Well, quite. If I like something, I throw myself into it with enthusiasm, because I'm just that sort of person. But if I were to invest in Strike to the point of jacking in my job to become a private investigator and adopt a Cornish accent, a heavy drinking Doom Bar habit and a bulky overcoat and a limp, I would clearly have lost my grip on normality and I think the private views of Jo Rowling would be the least of my personal dilemmas.
Grin

But if the private views of JRK wouldn't affirm you in your Doom Bar drinking, overcoat wearing, pack-a-day cigarette smoking ways, surely your PI cosplay world would come tumbling down. Don't you know other people, especially famous female authors, exist only to give your universe meaning?

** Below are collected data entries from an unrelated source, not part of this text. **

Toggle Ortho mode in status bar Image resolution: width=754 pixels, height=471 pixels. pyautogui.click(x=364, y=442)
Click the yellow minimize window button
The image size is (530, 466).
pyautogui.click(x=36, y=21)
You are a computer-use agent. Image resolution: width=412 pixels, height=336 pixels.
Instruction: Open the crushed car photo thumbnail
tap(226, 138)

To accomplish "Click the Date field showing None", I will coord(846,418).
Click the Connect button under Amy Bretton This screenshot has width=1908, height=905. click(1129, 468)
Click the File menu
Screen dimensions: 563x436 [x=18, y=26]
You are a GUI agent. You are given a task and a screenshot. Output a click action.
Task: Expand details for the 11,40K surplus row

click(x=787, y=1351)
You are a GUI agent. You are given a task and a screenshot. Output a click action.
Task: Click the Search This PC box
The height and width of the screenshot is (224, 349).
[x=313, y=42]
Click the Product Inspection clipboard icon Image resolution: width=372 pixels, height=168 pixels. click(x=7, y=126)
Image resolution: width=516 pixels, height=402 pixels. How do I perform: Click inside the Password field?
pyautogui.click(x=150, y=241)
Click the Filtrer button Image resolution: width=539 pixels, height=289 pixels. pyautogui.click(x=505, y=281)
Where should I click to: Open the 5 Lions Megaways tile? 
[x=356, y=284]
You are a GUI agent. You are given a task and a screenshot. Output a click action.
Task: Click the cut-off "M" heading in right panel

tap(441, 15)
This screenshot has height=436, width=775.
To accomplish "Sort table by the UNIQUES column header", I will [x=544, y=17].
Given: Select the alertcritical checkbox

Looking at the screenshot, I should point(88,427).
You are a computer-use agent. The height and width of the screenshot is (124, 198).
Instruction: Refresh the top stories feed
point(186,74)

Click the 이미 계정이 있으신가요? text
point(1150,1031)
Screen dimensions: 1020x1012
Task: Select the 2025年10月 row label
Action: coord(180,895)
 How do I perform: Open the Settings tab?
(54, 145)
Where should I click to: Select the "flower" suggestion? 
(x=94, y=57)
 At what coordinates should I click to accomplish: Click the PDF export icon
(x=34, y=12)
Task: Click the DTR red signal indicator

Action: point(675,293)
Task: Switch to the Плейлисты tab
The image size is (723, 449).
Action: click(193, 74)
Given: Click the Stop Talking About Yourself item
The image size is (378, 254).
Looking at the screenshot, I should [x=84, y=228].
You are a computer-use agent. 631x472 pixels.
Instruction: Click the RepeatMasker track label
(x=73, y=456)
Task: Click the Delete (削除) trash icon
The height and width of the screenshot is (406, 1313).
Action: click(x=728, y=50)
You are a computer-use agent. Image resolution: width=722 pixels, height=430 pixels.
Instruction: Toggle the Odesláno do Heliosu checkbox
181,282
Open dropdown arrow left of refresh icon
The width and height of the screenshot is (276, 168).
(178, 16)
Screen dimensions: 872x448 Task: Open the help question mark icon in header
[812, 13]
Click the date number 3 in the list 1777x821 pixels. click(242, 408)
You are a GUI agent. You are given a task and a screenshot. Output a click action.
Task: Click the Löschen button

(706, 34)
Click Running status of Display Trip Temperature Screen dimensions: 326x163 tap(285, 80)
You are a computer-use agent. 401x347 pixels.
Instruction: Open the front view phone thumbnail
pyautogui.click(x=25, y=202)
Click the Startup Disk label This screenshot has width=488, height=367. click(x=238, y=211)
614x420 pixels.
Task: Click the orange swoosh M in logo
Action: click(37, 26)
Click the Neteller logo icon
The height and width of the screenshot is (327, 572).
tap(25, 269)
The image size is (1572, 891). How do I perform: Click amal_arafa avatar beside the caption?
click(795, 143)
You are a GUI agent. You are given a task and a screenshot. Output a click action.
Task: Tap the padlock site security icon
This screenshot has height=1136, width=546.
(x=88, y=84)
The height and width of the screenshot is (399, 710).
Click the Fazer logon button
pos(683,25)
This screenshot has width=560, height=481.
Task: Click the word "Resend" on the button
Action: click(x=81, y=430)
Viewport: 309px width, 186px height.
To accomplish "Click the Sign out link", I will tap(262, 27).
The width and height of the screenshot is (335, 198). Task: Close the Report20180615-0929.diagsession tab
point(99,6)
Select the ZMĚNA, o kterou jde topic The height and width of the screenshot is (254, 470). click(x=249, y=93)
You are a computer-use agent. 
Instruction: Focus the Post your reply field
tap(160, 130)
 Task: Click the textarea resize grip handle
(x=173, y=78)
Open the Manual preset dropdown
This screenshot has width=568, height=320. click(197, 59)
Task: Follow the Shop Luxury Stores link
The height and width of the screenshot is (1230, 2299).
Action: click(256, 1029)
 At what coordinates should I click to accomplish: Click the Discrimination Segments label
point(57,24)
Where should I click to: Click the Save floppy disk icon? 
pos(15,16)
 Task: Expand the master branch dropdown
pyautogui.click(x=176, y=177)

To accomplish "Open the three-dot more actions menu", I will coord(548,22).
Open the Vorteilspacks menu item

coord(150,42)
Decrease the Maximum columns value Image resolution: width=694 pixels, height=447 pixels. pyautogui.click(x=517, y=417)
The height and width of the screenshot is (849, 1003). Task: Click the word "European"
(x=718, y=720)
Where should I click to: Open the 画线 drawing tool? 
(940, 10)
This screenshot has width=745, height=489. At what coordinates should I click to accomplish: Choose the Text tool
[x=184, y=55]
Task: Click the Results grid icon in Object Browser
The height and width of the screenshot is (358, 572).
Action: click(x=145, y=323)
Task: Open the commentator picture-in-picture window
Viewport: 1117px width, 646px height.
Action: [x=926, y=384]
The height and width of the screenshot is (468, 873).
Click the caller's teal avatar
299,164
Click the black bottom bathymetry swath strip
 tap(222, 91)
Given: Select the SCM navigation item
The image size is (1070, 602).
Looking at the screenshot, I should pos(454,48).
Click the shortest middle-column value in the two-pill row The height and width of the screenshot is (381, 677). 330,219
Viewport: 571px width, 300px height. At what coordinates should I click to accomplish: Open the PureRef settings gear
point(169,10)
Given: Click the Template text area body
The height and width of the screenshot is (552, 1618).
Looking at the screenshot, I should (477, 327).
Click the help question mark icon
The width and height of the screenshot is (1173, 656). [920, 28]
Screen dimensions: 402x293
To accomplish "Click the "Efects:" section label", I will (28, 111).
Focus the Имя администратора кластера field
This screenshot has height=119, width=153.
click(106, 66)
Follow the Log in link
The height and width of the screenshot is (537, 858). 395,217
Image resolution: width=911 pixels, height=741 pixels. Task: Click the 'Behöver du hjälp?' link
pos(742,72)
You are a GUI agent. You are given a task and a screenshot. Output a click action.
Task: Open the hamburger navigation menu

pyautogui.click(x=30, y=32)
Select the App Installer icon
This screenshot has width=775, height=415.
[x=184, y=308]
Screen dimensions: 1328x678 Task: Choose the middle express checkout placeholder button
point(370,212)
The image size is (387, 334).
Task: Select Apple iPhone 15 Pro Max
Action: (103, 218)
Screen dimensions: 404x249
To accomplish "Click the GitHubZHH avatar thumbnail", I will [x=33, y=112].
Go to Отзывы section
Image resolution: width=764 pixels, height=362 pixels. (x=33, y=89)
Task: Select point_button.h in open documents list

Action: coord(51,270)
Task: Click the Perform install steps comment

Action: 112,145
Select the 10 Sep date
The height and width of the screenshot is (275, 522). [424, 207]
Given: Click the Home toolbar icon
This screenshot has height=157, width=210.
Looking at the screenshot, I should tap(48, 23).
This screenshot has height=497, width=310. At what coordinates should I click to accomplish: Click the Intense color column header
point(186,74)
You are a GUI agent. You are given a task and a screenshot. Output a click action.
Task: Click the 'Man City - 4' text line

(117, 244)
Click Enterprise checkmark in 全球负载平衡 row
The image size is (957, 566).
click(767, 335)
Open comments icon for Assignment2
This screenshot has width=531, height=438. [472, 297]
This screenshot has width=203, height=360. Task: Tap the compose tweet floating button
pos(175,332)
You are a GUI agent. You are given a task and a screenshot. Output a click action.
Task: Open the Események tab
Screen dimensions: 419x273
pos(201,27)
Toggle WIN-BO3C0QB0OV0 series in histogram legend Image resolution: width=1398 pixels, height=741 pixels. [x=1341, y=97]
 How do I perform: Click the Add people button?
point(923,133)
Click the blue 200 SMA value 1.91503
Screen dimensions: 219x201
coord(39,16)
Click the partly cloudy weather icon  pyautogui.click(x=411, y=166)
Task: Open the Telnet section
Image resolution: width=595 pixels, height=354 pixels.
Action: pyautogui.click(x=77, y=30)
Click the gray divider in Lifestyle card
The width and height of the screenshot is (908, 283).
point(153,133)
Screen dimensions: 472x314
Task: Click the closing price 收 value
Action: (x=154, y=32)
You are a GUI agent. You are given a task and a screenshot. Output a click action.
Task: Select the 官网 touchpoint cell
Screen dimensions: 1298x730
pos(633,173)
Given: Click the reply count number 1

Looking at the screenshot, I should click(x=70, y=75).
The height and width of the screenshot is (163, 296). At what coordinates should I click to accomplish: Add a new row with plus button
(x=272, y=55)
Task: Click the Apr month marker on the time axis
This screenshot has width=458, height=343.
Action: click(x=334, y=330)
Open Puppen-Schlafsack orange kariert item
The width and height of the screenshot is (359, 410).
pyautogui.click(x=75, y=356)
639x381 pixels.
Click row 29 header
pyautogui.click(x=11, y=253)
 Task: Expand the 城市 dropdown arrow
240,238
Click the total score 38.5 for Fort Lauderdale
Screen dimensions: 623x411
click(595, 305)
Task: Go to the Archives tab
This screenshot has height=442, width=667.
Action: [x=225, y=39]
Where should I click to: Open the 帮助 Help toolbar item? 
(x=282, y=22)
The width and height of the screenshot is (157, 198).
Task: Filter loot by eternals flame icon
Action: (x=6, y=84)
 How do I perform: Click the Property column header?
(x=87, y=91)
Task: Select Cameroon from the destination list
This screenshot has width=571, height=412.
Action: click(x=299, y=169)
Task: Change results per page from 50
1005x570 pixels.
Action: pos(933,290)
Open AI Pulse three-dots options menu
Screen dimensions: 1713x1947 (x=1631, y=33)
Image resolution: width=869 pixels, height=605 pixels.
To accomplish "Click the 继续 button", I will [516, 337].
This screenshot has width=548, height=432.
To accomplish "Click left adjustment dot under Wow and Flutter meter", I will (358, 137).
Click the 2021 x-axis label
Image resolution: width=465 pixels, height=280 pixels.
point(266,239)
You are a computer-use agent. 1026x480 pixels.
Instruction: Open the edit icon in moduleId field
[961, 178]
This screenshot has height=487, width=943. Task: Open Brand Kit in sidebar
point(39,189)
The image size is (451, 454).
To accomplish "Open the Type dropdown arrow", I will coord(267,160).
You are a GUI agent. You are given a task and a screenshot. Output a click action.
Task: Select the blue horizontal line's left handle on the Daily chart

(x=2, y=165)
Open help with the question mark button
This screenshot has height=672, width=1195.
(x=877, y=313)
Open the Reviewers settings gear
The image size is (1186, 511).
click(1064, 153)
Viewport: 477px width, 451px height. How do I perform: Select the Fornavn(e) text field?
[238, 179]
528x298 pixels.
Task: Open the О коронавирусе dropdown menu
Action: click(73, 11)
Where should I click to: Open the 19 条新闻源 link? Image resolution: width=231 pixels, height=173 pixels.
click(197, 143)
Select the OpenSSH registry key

(Not sure about the actual dressing up, but I do quite fancy a Strike-themed pub crawl around Soho.)

SophocIestheFox · 12/11/2020 15:33

@FloralBunting

Well, quite. If I like something, I throw myself into it with enthusiasm, because I'm just that sort of person. But if I were to invest in Strike to the point of jacking in my job to become a private investigator and adopt a Cornish accent, a heavy drinking Doom Bar habit and a bulky overcoat and a limp, I would clearly have lost my grip on normality and I think the private views of Jo Rowling would be the least of my personal dilemmas.
You should totally do this Grin

I also want to see Einstein in a clown outfit. But that’s because I’m not terribly, terribly serious and learned like Aja. Lighten up, Aja! Read the books, do your cosplay and let Jo have her terrible heretic thoughts. It’s all fine.

FloralBunting · 12/11/2020 15:37

If JKR didn't agree with me on everything, and actually expressed those views, I would obviously have an existential crisis, because it's not cosplay, it's helped me come to terms with my true identity as a big burly Cornishman. Never mind that I was Assigned Black Country at birth. She is allowed her views, but she should definitely keep them quiet for the sake of those of us who still haven't pulled a supermodel.